I’m a thirty-eight year old mom of two kids. But I have friends of all ages. Some are moms, some are not, some are working moms and some are fur-baby moms who work. And today I’d like to give a shout out to my friends who understand, appreciate, and tolerate me as a thirty-eight year old mom with a part time job no matter what criteria define their own lives.
First of all, as a mom of young children, I savor my friendships with the older moms whose children are grown. They listen sweetly to my frustrations of the day and offer damn good advice. And they are basically always, always right. (Yes, mom, this includes you!)
I also appreciate my working mom friends (and Sis!) We may not have the same routines, but swapping stories, photos, and small victories with our Littles breathes fresh energy into my life.
Then there are the peeps who are not moms. One of them was Alec from Target who befriended me and Sammy when I couldn’t figure out the photo machine to print her birth announcements. Back in the diaper days I frequented Target at least every other week and Alec would always stop to chat or ask how the new car was doing. He probably had no idea, but as a new mom of a non-verbal newborn, that was some much-needed adult interaction!
One of my best friends also lifts my spirits simply from bringing her vivacious energy with her wherever she goes. Just last week I met my friend Katarina for lunch since she was in town for work. Lunch is no big deal; happens every day in some shape or form. But, since she is a working woman, lunch with her is like a stay-at-home-mom’s glimpse into the working world.

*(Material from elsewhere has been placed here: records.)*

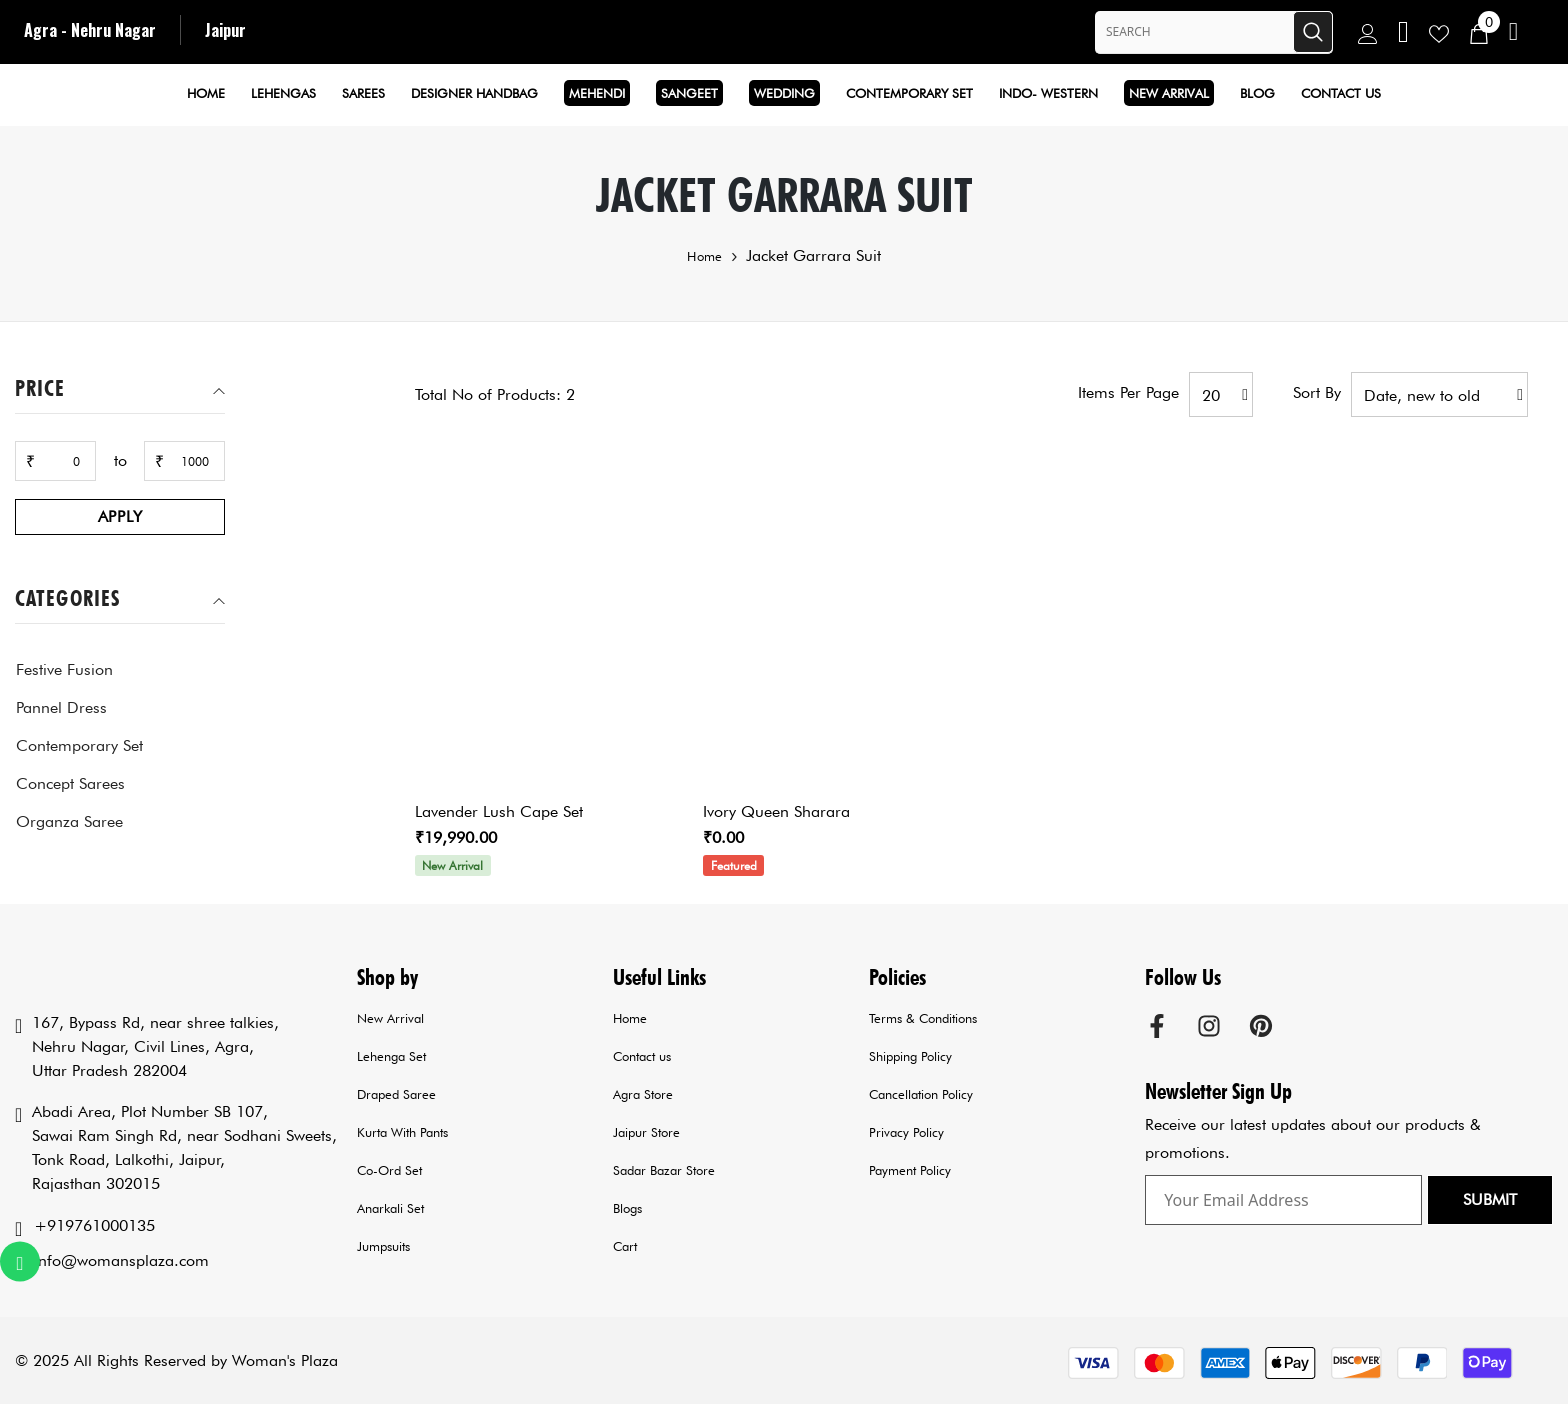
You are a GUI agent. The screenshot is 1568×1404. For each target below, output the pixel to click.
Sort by (1317, 392)
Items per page (1128, 392)
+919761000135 (94, 1225)
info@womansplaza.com (121, 1260)
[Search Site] (1194, 32)
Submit (1490, 1199)
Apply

With two smart phones in hand, Katarina sits down and glances at the menu even though we both know what she’s going to order. But as the waitress comes over, we have to confer with Katarina’s colleague since he has never eaten at DePalma’s before. Kat steals a glance at her phone while the waitress mentions the specials and then, with a smile and laugh in her voice, scolds, “no phones til lunch is ordered!”

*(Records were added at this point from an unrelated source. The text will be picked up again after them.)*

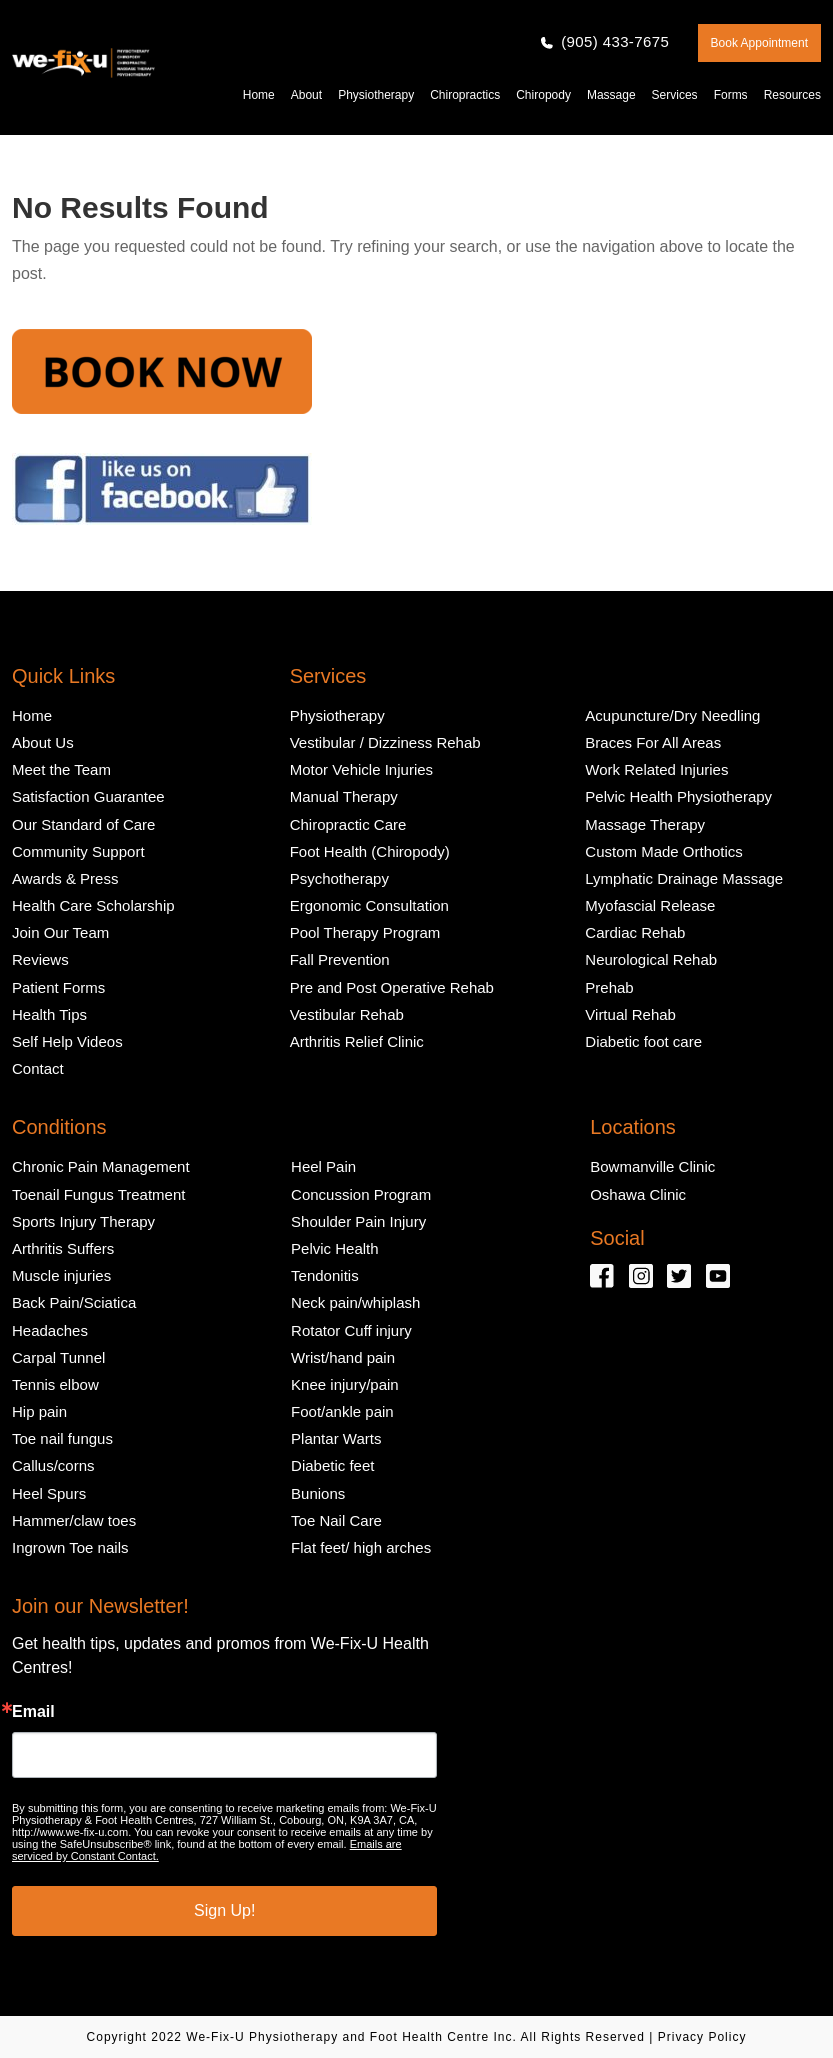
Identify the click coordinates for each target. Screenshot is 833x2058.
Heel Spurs (49, 1493)
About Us (43, 742)
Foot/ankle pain (342, 1411)
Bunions (318, 1493)
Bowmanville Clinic (652, 1166)
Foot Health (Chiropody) (370, 851)
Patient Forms (58, 987)
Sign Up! (224, 1910)
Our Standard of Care (83, 824)
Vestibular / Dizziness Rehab (385, 742)
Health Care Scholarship (93, 905)
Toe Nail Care (336, 1520)
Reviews (40, 959)
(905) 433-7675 (615, 42)
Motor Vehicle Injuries (361, 769)
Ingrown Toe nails (70, 1547)
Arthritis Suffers (63, 1248)
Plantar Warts (336, 1438)
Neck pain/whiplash (355, 1302)
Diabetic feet (332, 1465)
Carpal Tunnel (58, 1357)
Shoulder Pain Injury (358, 1221)
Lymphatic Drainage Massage (684, 878)
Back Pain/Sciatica (74, 1302)
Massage (611, 95)
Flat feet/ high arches (361, 1547)
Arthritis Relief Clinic (357, 1041)
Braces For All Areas (653, 742)
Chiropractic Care (348, 824)
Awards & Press (65, 878)
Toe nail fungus (62, 1438)
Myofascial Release (650, 905)
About (306, 95)
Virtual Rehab (630, 1014)
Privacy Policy (702, 2037)
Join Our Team (60, 932)
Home (259, 95)
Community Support (78, 851)
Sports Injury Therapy (83, 1221)
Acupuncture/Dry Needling (672, 715)
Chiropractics (465, 95)
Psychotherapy (339, 878)
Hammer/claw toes (74, 1520)
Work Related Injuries (656, 769)
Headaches (50, 1330)
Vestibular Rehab (347, 1014)
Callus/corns (53, 1465)
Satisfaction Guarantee (88, 796)
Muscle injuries (61, 1275)
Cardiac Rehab (635, 932)
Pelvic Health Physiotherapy (678, 796)
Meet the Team (61, 769)
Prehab (609, 987)
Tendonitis (325, 1275)
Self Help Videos (67, 1041)
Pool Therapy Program (365, 932)
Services (675, 95)
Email (33, 1712)
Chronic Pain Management (101, 1166)
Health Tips (49, 1014)
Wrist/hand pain (343, 1357)
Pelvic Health (335, 1248)
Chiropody (543, 95)
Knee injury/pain (345, 1384)
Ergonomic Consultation (369, 905)
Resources (792, 95)
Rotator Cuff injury (351, 1330)
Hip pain (39, 1411)
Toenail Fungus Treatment (98, 1194)
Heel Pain (323, 1166)
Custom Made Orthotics (664, 851)
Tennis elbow (55, 1384)
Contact (38, 1068)
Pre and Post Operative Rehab (392, 987)
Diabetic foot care (643, 1041)
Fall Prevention (340, 959)
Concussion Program (361, 1194)
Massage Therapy (645, 824)
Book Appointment (759, 43)
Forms (731, 95)
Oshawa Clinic (638, 1194)
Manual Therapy (344, 796)
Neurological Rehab (651, 959)
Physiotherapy (376, 95)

I’m already having a good time in the company of “grown ups” (even though Kat and her work friend, Dale, act like six year olds) and despite my casual uniform of shorts and a T-shirt in sharp contrast to Kat’s chic pantsuit. (Do people use the term pant-suit? I have no idea; I have donated any remnants of any suit-type garment I may have previously owned.)

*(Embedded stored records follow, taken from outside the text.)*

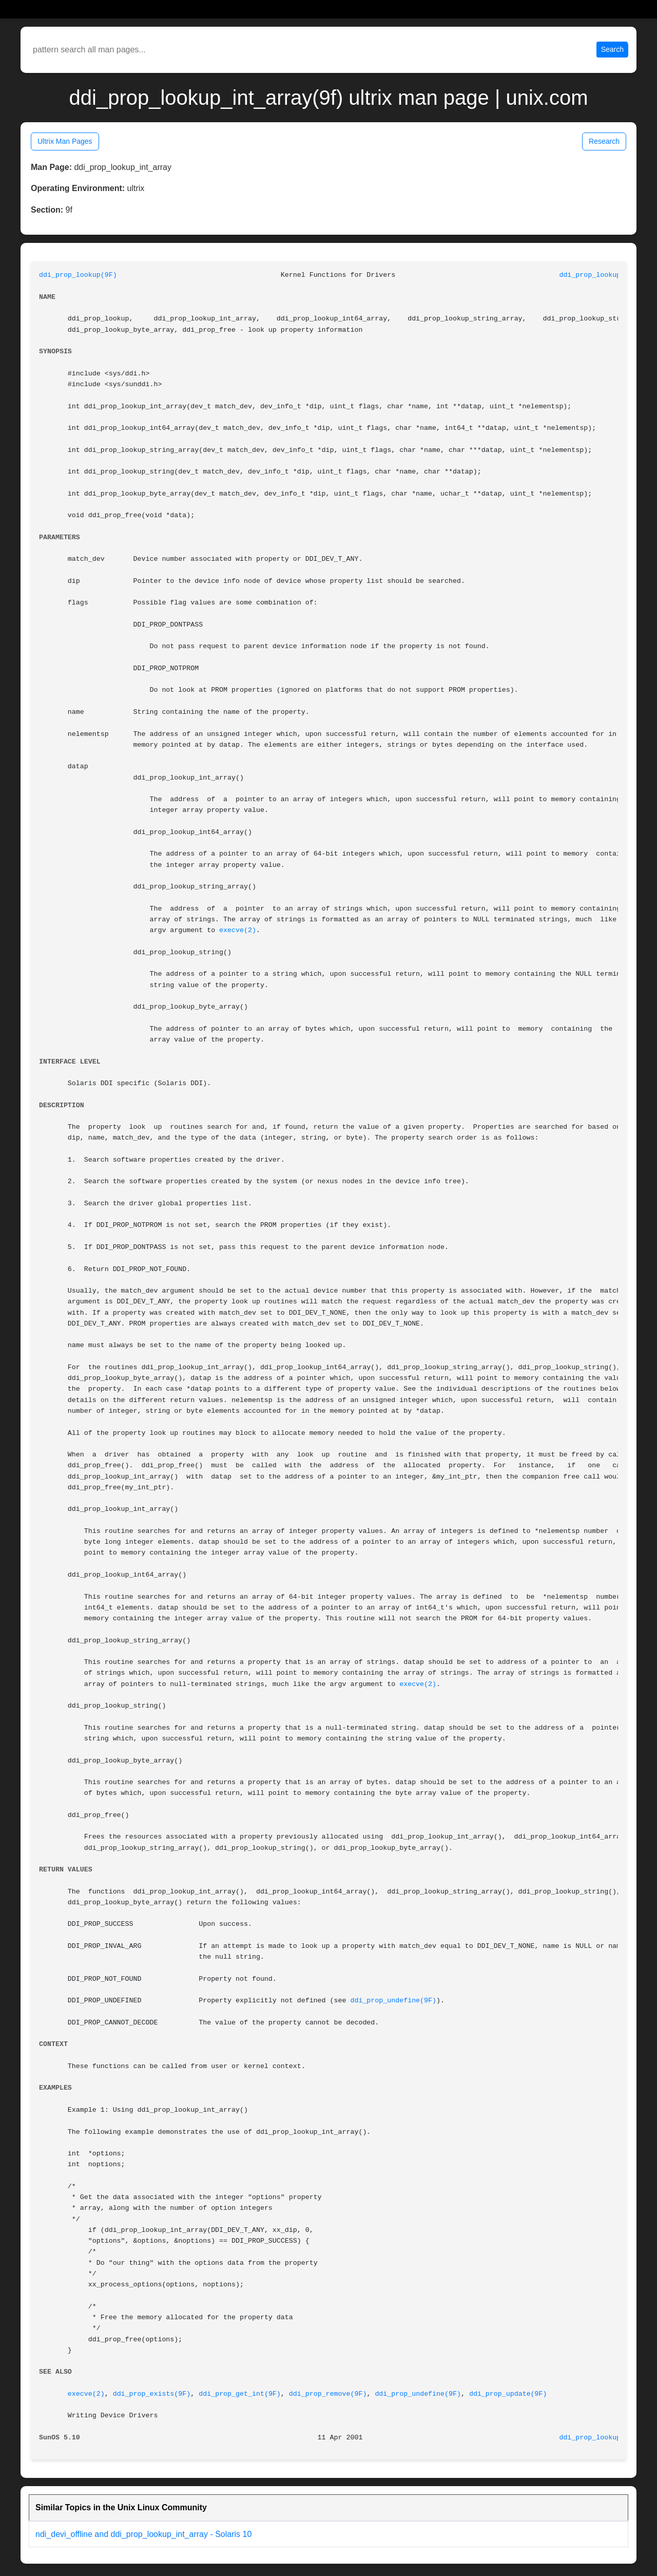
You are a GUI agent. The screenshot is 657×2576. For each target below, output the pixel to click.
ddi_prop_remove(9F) (328, 2394)
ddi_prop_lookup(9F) (78, 275)
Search (612, 49)
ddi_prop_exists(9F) (152, 2394)
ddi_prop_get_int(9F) (240, 2394)
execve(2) (237, 930)
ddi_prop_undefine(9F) (393, 2000)
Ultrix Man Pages (64, 141)
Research (604, 141)
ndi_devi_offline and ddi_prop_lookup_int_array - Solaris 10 (143, 2534)
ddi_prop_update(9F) (508, 2394)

Talk bounces between acronyms of the Auto Industry which I cannot decipher and kid stories. No apologies are needed for talking too long on any subject but acknowledgements are given for the understanding we have for each other and our various backgrounds. I mean, Kat deserves some major respect after she sat in a car with me and let me pump my breastmilk for twenty minutes before shopping for a Kindle at Best Buy back when Ellie was a baby. And that is what I mean by giving a shout out to my peeps. I’ve got lots and lots of good ones in my life and we are all on our own paths, and I’ve got much respect for the ones like Kat who endure breast pump sessions in exchange for good talks and laughs over a pizza lunch.